The Amazing Race

Entertainment and Media / by Anthony Kaufman /

The Linguists depicts an around-the-world race to make audio recordings of dying languages, giving us a glimpse of how technology can promote language diversity.

Ironbound Films, Inc.

Of the world’s 7,000 languages, 40 percent are on their way to extinction, with the last fluent speaker of a language dying once every two weeks. The Linguists, airing on PBS on February 26 at 10 p.m ET, traces two insatiable researchers, K. David Harrison and Greg Anderson, on a journey to the ends of the Earth to meet the speakers of some very remote languages — Chulym in Siberia, Sora in eastern India, Kallawaya in Bolivia, and Chemehuevi in Arizona — and to document them with audio recordings. The Indiana Jones-like adventures of Harrison and Anderson, whether avoiding Maoist guerillas in India or trekking through the Andes, often dominate the film, yet The Linguists also brings to light the role of technology in preserving language diversity and the knowledge contained within them.

Harrison and Anderson, both linguists, run the Oregan-based Living Tongues Institute for Endangered Languages, a nonprofit that devotes much of its efforts to building searchable “talking” online dictionaries of rare and endangered languages. By studying these “real outliers,” as Harrison calls them, he says we get incrementally closer to understanding how language itself works.
The results of the research are not only on view in the documentary, which premiered at Sundance in 2008, but samples of the audio recordings of Kallawaya, taken during filming, also already appear on the Living Tongues Institute website. Moreover, Anderson has built online dictionaries with accompanying audio devoted to the Siberian language of Tuvan and the North American Indian language of Siletz Dee-ni, which is password-protected: Only members of the tribe can access it. Currently, the institute is building a new online library of the Indian Munda “Ho” language, a sister language to Sora, one of the languages featured in the film.

Harrison says his goal is to “assist small and underrepresented languages in crossing the digital divide.” Recording the languages and giving them a presence on the Internet helps maintain and grow the number of speakers, he says, and lends some “prestige” to speaking a minority language.
In a particularly powerful moment in the documentary, Harrison and Anderson use a laptop to show elderly Chulym speakers video footage of themselves speaking that they’ve edited together via iMovie software. While sitting around the computer as if it were a campfire, the Chulym speakers express a sense of delight at seeing and hearing their recorded voices for the first time. “To see themselves represented in a high-tech way,” says Anderson in the film, says to them that “maybe our language isn’t so backward; maybe I have a knowledge that really is special.”

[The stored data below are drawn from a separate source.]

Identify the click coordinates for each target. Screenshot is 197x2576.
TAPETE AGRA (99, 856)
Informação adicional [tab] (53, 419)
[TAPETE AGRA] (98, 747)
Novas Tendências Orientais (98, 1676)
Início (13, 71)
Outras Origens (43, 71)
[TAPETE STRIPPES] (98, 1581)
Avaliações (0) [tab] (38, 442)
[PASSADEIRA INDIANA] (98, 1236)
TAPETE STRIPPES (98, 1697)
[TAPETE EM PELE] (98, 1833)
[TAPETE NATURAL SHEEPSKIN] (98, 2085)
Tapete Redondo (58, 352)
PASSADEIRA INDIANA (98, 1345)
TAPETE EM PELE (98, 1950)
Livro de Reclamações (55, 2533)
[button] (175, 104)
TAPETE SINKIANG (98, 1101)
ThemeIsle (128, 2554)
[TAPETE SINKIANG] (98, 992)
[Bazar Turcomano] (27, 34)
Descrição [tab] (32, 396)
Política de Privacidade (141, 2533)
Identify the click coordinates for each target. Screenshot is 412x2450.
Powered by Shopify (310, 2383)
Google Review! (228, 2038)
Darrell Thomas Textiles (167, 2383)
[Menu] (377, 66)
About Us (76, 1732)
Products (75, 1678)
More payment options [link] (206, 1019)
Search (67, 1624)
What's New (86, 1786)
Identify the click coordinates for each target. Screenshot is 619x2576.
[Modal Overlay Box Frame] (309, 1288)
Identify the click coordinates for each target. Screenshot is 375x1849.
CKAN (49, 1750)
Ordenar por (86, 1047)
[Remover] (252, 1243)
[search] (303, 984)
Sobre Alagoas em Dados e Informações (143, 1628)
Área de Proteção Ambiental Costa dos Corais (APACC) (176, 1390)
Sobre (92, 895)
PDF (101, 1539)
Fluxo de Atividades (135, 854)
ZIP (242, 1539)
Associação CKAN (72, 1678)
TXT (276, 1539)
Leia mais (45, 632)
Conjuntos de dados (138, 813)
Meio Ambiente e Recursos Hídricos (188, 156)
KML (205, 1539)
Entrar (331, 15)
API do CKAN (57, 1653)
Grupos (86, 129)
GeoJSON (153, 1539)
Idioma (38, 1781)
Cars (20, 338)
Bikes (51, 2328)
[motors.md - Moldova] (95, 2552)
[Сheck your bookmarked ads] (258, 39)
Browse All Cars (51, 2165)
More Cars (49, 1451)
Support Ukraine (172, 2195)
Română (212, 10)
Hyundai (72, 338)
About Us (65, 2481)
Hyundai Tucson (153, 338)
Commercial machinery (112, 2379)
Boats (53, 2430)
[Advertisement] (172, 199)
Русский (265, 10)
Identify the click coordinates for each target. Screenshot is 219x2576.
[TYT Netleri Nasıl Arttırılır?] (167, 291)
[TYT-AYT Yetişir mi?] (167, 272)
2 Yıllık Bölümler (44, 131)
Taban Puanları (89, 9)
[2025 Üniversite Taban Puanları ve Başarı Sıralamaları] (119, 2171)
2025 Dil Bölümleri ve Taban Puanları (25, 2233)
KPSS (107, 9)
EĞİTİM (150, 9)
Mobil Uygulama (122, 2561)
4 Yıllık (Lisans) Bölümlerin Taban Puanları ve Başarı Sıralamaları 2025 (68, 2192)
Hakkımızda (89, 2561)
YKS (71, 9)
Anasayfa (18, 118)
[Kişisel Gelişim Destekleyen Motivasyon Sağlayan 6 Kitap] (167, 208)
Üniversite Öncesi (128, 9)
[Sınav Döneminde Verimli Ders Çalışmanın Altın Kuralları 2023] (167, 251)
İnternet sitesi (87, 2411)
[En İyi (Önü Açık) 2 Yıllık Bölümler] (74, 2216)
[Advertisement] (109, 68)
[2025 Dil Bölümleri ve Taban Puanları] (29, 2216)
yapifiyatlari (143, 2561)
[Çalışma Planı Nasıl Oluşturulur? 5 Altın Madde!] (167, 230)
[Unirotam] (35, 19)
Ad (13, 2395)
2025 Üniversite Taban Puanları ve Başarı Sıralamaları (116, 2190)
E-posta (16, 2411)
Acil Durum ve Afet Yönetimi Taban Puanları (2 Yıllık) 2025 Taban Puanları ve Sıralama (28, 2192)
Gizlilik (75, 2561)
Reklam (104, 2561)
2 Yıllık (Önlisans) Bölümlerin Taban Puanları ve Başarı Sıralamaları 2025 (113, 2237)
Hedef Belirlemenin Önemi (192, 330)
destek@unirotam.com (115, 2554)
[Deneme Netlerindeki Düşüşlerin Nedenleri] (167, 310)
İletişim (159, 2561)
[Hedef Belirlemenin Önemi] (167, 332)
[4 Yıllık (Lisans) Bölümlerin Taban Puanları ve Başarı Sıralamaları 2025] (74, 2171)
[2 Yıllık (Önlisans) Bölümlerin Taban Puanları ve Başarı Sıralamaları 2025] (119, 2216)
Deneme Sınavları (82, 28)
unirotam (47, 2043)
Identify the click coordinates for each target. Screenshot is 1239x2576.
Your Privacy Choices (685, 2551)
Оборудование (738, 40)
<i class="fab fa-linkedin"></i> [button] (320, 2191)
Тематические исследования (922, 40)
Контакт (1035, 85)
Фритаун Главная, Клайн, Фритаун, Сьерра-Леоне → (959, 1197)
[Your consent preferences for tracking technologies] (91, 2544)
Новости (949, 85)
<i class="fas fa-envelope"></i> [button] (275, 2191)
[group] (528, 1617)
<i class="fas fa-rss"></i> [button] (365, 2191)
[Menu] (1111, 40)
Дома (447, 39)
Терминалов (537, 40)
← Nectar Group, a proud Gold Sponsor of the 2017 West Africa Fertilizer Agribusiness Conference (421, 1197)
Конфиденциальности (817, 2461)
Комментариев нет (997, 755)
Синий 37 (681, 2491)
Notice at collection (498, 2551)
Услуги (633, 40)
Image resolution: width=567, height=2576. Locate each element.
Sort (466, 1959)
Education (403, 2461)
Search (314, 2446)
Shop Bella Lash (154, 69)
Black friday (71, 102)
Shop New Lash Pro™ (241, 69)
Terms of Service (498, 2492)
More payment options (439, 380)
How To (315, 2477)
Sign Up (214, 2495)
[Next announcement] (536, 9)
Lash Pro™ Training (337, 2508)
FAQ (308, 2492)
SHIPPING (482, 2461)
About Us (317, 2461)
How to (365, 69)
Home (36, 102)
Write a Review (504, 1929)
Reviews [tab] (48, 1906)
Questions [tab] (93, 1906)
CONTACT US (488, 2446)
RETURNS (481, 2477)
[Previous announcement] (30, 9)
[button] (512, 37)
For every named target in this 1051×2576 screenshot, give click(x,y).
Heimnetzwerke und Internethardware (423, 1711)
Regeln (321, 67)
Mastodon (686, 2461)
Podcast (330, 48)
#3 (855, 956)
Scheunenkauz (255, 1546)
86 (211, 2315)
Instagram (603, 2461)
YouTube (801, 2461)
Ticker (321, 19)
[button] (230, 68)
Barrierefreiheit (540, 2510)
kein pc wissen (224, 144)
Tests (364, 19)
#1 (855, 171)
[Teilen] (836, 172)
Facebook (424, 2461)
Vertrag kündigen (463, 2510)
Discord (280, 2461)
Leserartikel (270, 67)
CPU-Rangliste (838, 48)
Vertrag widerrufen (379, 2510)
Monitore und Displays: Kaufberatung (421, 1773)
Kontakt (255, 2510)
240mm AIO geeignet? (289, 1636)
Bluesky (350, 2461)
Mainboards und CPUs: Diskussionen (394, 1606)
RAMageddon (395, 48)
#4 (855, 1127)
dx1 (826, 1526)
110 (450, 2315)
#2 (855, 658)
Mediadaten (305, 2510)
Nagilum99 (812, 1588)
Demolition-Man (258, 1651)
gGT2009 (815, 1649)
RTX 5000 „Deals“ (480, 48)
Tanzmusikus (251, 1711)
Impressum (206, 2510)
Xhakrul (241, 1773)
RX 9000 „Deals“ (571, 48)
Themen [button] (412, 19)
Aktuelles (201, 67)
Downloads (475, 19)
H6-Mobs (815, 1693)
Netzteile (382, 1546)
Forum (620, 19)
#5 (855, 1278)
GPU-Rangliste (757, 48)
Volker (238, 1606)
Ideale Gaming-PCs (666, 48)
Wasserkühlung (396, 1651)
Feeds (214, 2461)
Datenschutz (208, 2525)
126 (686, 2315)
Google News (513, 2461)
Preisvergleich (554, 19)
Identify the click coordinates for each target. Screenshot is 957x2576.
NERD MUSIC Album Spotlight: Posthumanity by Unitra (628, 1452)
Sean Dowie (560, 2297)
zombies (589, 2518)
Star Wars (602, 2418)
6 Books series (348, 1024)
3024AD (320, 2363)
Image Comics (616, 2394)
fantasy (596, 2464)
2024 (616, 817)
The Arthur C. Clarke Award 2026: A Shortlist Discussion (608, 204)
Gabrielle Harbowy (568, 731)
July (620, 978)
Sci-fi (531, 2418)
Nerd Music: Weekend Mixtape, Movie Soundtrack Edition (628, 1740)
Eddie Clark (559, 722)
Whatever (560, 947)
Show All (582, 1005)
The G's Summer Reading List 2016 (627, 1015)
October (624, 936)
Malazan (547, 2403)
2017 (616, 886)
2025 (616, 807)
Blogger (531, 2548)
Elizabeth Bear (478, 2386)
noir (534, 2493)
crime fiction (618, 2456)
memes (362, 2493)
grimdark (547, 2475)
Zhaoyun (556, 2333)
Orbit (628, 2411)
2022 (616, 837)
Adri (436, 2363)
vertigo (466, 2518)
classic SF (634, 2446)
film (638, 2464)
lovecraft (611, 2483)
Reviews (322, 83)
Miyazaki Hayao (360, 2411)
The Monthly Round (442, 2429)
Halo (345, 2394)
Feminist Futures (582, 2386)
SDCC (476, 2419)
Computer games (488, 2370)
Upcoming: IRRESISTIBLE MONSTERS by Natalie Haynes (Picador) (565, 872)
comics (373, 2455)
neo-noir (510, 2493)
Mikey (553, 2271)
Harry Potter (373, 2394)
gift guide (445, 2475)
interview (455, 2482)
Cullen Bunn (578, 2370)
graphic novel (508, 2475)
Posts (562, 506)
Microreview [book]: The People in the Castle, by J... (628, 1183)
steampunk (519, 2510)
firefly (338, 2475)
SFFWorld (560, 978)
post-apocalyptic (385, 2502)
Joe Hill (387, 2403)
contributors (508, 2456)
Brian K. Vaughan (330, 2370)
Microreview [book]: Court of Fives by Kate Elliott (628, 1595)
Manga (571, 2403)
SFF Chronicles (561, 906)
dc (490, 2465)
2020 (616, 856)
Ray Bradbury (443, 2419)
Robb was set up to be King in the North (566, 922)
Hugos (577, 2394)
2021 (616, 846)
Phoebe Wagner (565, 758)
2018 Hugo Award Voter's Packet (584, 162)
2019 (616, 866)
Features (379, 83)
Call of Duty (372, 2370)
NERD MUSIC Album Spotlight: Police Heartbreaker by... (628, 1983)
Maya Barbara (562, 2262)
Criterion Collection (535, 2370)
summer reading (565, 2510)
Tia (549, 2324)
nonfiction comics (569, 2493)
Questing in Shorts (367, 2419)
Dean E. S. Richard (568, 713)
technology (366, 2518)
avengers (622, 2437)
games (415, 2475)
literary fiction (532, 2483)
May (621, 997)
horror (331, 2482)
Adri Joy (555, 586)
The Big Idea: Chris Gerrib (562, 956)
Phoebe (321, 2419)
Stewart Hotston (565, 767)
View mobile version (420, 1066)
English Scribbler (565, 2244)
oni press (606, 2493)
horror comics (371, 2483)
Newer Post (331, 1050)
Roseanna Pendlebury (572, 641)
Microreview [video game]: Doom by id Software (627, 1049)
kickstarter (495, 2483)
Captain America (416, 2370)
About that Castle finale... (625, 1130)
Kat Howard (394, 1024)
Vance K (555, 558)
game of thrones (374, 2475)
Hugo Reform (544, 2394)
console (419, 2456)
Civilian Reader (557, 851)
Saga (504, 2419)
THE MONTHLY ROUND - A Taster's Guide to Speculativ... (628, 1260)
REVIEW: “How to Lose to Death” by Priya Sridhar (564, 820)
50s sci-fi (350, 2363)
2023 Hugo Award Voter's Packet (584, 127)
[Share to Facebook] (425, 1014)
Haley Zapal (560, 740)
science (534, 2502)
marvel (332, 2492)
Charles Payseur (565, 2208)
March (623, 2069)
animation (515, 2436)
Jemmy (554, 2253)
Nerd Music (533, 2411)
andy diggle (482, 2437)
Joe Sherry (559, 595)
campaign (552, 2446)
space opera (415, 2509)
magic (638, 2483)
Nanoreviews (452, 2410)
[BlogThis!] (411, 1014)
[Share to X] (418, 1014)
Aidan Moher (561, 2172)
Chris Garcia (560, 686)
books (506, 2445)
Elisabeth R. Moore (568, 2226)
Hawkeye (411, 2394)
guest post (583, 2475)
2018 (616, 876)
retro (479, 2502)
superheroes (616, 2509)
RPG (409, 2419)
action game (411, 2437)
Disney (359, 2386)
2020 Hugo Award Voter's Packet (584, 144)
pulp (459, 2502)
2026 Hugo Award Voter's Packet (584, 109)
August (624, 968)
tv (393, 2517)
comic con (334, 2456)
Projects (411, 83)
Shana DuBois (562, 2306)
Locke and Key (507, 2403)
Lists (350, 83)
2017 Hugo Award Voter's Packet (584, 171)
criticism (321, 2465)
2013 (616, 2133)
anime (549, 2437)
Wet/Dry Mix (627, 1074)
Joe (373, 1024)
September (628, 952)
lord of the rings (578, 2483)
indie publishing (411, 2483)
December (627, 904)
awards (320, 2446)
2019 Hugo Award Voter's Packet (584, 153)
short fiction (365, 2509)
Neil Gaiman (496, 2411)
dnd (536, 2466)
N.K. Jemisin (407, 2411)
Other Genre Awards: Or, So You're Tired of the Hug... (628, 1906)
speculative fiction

For Harrison and Anderson, documenting languages doesn’t always involve Bolivian healing ceremonies with live chicken sacrifices, as the film might suggest. In fact, Harrison says, “it’s much more effective, rather than have an outsider linguist going in, to train local people” to do the documentation. With that in mind, the Living Tongues Institute has so far given two communities “language technology kits,” which include a laptop computer, a digital camera, a digital audio recorder, and a still camera. A University of Oregon graduate student went to the University of Ranchi in eastern India to work with speakers of Ho, recording thousands of words from elders that will feed into its corresponding online language dictionary. Another kit went to a team of researchers at Gauhati University in Assam, in northeastern India, to document students in their linguistic department, who speak dozens of indigenous languages.

The tech tools of recent decades — like text messaging, web pages, chat rooms, and YouTube — are finding use among speakers of indigenous languages, says Anderson. Margaret Noori, a colleague of Anderson’s and a professor of literature and linguistics at the University of Michigan, is part of a network of Native American Ojibwe speakers who have Facebook networks, a website (Ojibwe.net) with easy-to-download language lessons, and who share Ojibwe words with each other using the Zephyr application for iPhone.

Anderson says he hopes their documentation efforts will also become a tool to test out linguistic theories. “One of the things that I see myself being able to do,” he explains, “is provide detailed and adequately confirmed phenomena to the general linguistic community and say, ‘here’s some data, now come up with a new theory to explain this data.’”

During filmmaking, Harrison and Anderson discovered an interesting feature of Sora: Its speakers can incorporate definite and specific nouns into a verb, to create, for example, the single-word jo-me-bob-dem-te-n-ei (“I will anoint my head with oil,” or, literally, “smear-oil-head”). This structure goes against prevailing linguistic models, which argue that the incorporated part of the word (i.e., “oil”) should not be available to the external syntax of the phrase, in which the verb is embedded. “Since 80 percent of the world’s languages aren’t documented,” Harrison says, many of the languages they encounter “confound current [linguistic] theories in interesting ways.”

“The fact that these languages are disappearing,” Harrison says, gives him a sense of urgency. “The tipping point has passed for many languages. There’s only one option for them: Record what you can before they disappear.”